- **Your assignment**: Exactly the lines from the one with "Instruction: Expand the EL Specific category" through the end of the records below are needed, minus any pictures.

- **Entries supplied**:
* * *
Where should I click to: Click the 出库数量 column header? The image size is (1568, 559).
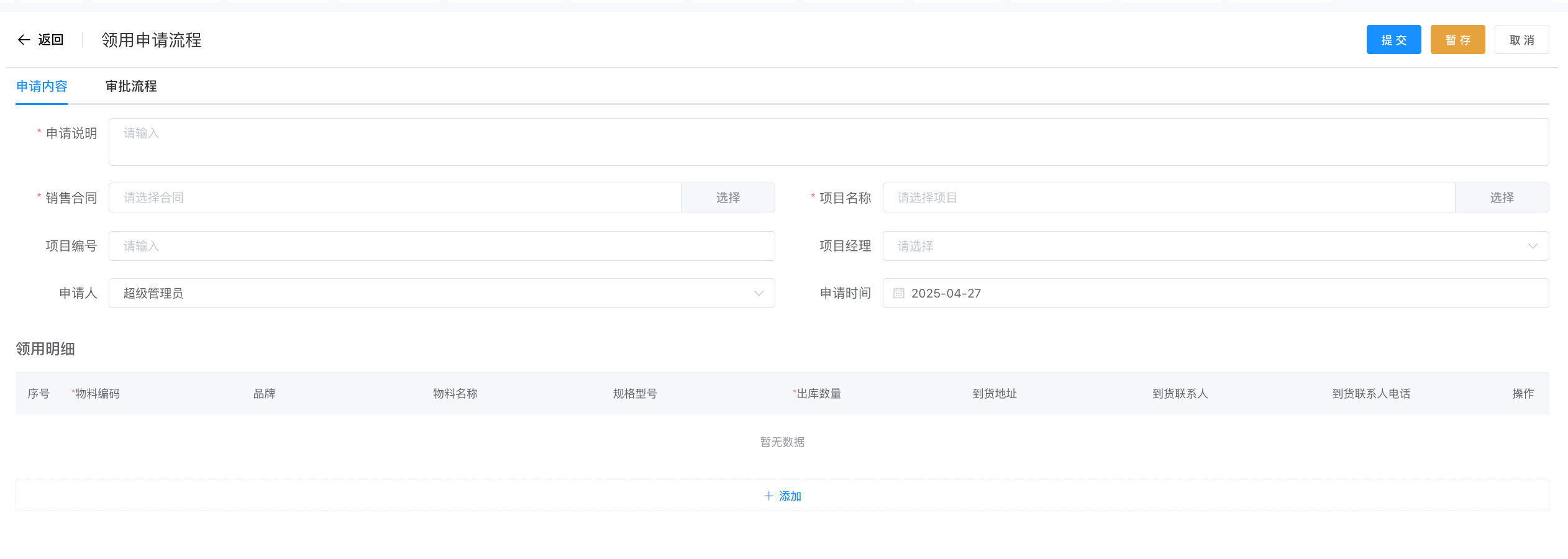pyautogui.click(x=818, y=393)
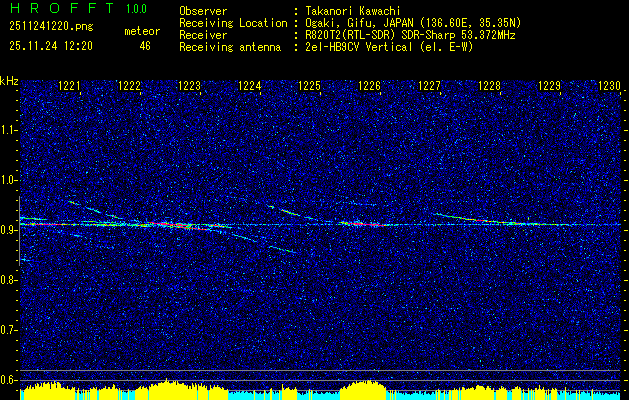Click the 1226 time marker

(x=369, y=86)
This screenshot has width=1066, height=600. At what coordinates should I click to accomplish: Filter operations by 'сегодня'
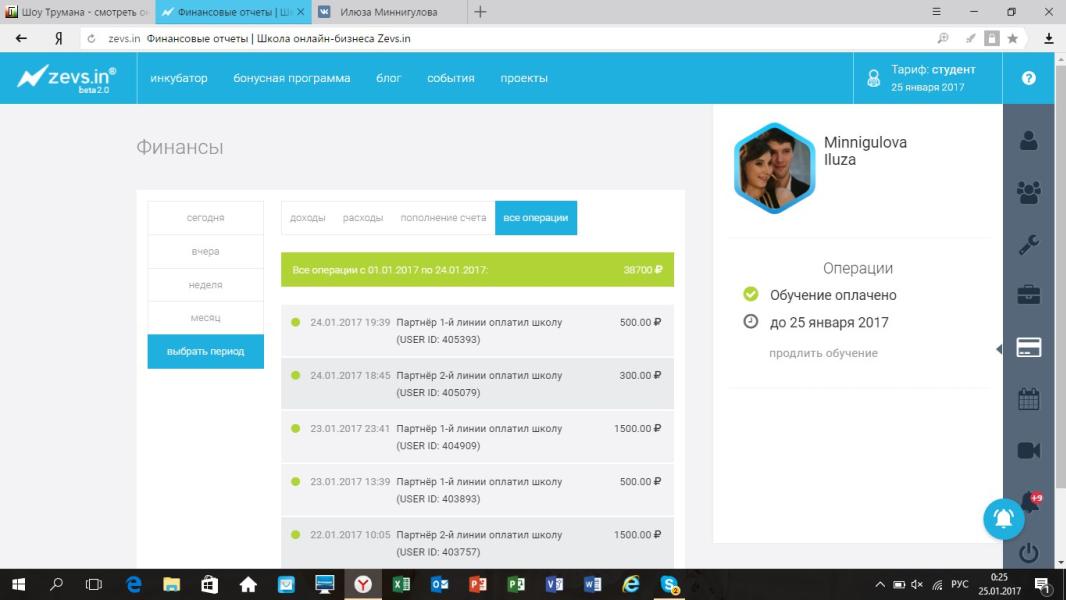(x=205, y=218)

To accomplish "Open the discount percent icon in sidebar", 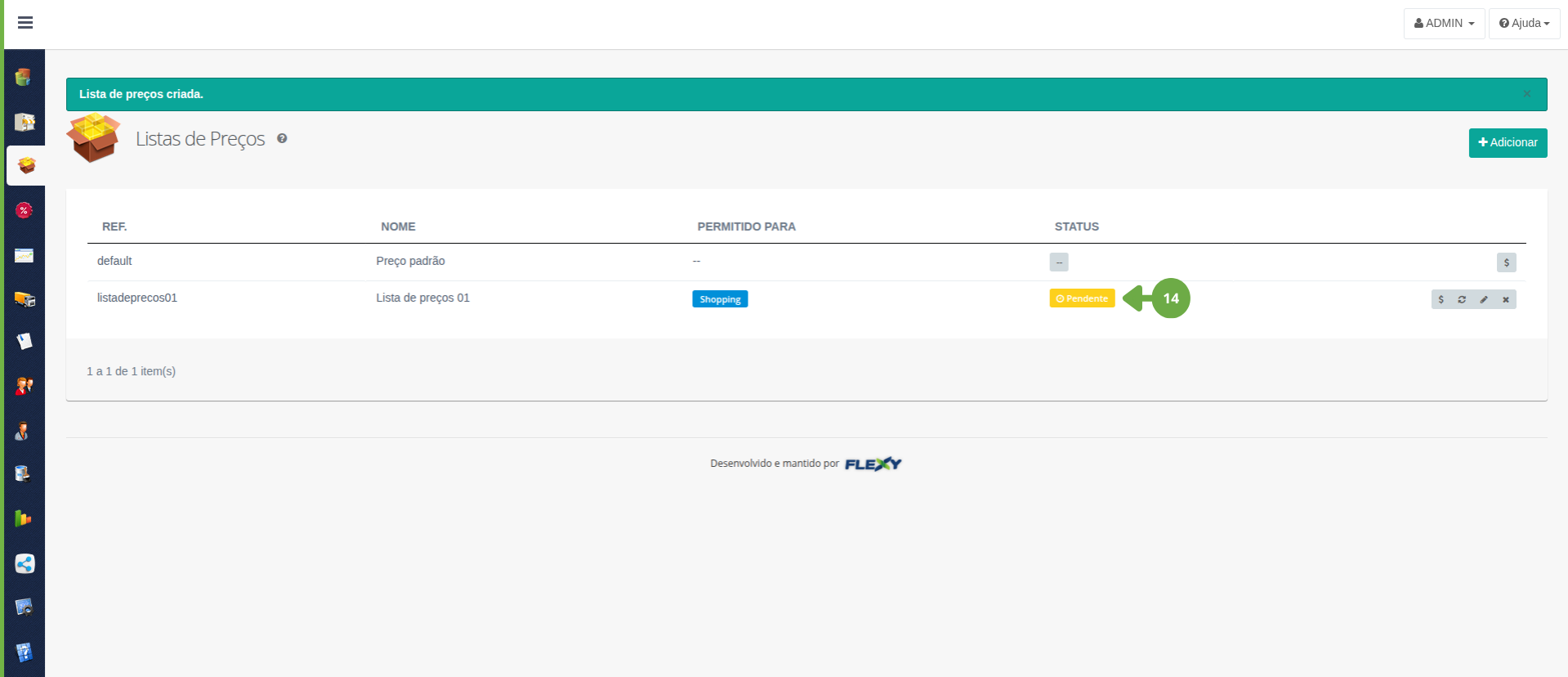I will tap(25, 211).
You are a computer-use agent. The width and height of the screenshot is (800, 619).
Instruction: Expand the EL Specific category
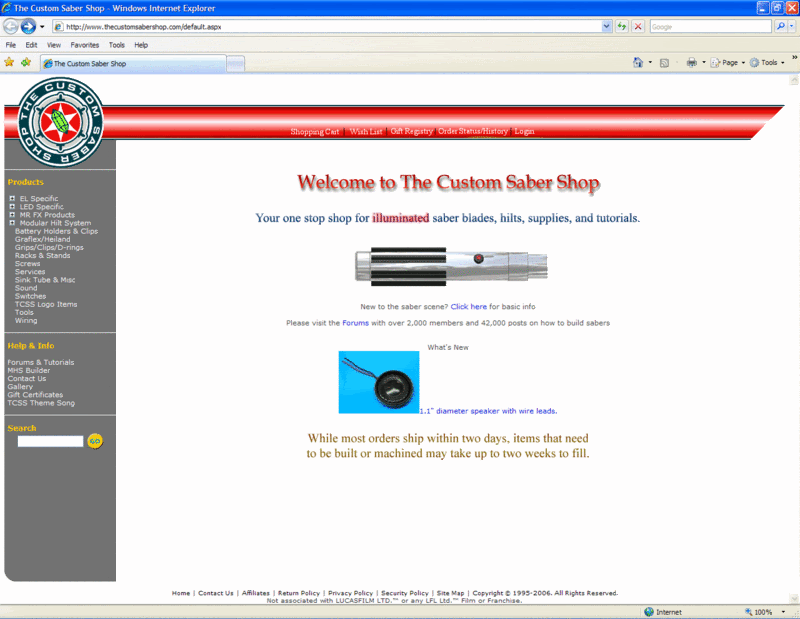click(x=11, y=199)
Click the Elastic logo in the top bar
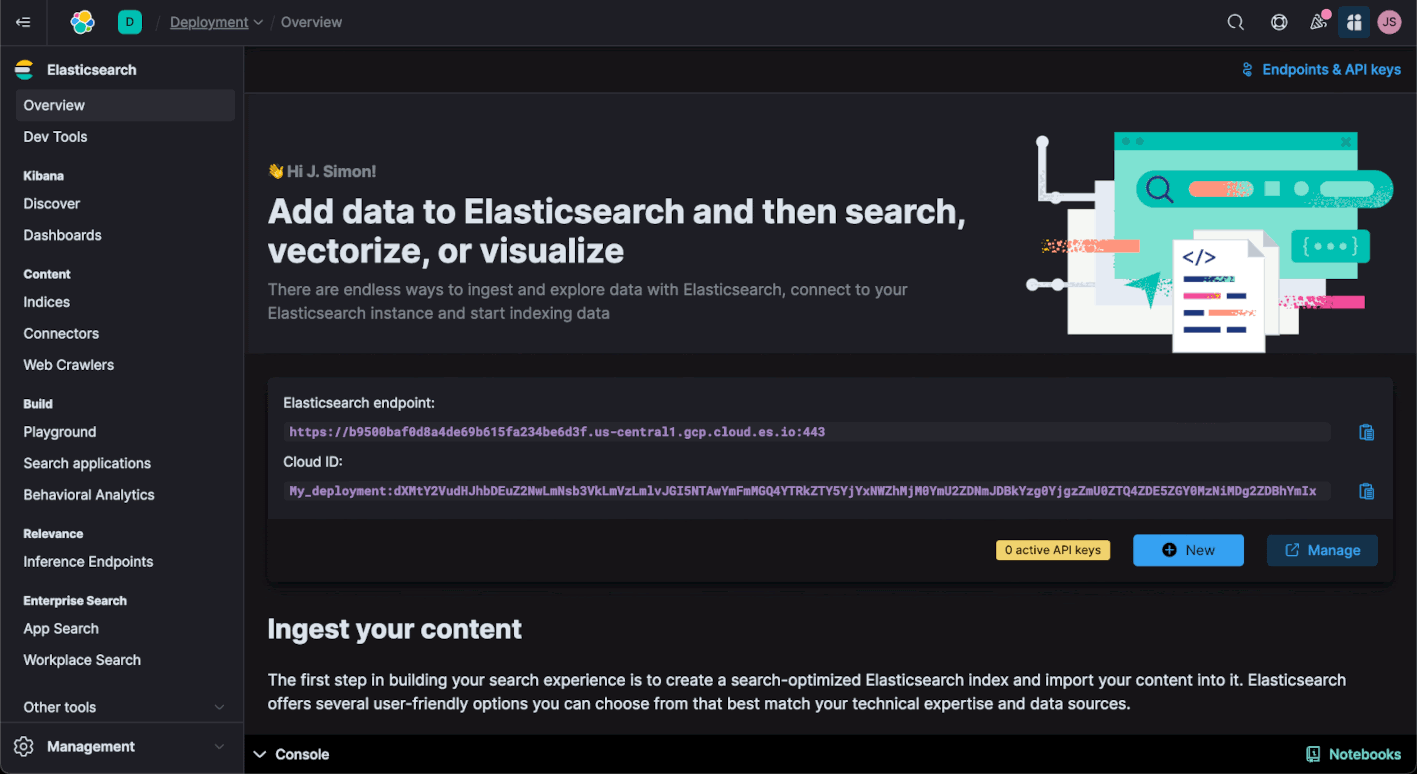1417x774 pixels. pyautogui.click(x=82, y=21)
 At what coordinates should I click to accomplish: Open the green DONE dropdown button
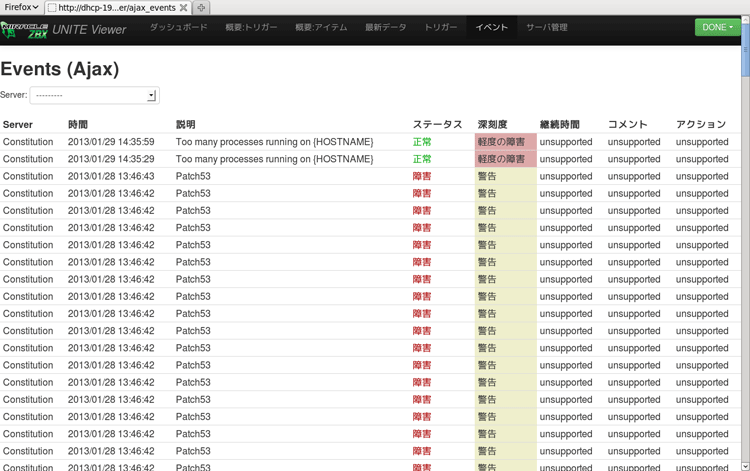pos(717,27)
* * *
- **Solution**:
Instruction: Expand the EL Specific category
click(x=11, y=199)
Click the Elastic logo in the top bar
1417x774 pixels. pyautogui.click(x=82, y=21)
 At what coordinates should I click to accomplish: Open the green DONE dropdown button
pos(717,27)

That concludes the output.